May goal concerned with creating a new Semigroup type class instance for newly defined datatype in Haskell (For those who knows the "Get programming with Haskell" book by Will Kurt, I may refer you to the page 428,i.e. the end of the capstone project 5 with exercise extension).

There is a newly defined datatype:

data HINQ m a b = HINQ (m a -> m b) (m a) (m a -> m a)
                | HINQ_ (m a -> m b) (m a)

This datatype designates the SQL-like query, where m defines the context (Monad or Alternative), (m a -> m b) is the function whose goal is similar to SQL function SELECT,i.e. defines the property kind one wants to see in a database, (m a) is a "table" to which applies the previous function (similar to SQL's table_name) and finally (m a -> m a) filters out the property one is seeking for (similar to SQL's WHERE).

My goal is to make this datatype an instance of a Semigroup (and finally a Monoid). It is worth mentioning that all needed Semigroup instances for a, b etc are assumed.
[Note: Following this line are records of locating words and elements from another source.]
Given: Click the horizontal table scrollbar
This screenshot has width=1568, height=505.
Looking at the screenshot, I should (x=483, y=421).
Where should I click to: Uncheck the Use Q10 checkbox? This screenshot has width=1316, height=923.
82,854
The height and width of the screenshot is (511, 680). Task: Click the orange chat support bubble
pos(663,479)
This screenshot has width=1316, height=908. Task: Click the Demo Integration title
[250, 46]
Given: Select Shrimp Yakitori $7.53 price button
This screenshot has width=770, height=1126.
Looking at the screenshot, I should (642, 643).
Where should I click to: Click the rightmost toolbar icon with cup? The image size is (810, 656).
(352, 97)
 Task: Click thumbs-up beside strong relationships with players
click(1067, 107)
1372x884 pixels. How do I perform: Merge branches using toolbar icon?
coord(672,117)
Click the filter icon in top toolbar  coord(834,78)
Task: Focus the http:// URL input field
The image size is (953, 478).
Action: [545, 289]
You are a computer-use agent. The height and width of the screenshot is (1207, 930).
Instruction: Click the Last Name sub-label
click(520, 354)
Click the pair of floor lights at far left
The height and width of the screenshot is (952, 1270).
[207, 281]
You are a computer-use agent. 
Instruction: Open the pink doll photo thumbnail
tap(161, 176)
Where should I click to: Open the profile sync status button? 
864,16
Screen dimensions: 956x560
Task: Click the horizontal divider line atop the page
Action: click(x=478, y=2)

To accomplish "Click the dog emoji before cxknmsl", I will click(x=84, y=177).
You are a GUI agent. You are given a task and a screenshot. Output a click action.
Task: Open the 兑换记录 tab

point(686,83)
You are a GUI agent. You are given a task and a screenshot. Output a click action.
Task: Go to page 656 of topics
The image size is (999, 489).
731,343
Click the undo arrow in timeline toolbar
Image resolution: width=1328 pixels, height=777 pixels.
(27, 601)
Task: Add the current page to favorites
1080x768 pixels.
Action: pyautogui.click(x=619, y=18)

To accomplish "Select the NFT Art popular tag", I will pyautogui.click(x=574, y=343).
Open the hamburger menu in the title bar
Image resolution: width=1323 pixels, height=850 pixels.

instance (Semigroup a, Semigroup (m a), Semigroup b,...) => 
          Semigroup (HINQ m a b) where
  (<>) (HINQ func1 start1 test1)
       (HINQ func2 start2 test2) =

So the rough idea (on the background to see it clearer) of it is to make it possible to compose several different queries to a database into a single query, but I couldn't come up with an idea how to merge two different functions of type (m a -> m b) into one at the same time merging two tables (m a)... The first idea was to combine them into lists but then the type signature changes I haven't found yet the solution to this.

1

There are 1 answers

4
Daniel Wagner On BEST ANSWER

I think you do not want a Semigroup. It doesn't make sense to compose all pairs of queries -- only ones where the output type of the one matches up sensibly with the input type of the other! Luckily, we have a concept that corresponds to a "typed" variant of Semigroup (actually, a typed Monoid, but close enough): Category.

Also, I think it's a design mistake to couple the query with the table you are querying. They are notionally separate concepts; indeed, when composing two queries, you still have just one table, not two. So:

data HINQ m a b = HINQ (m a -> m b) (m a -> m a)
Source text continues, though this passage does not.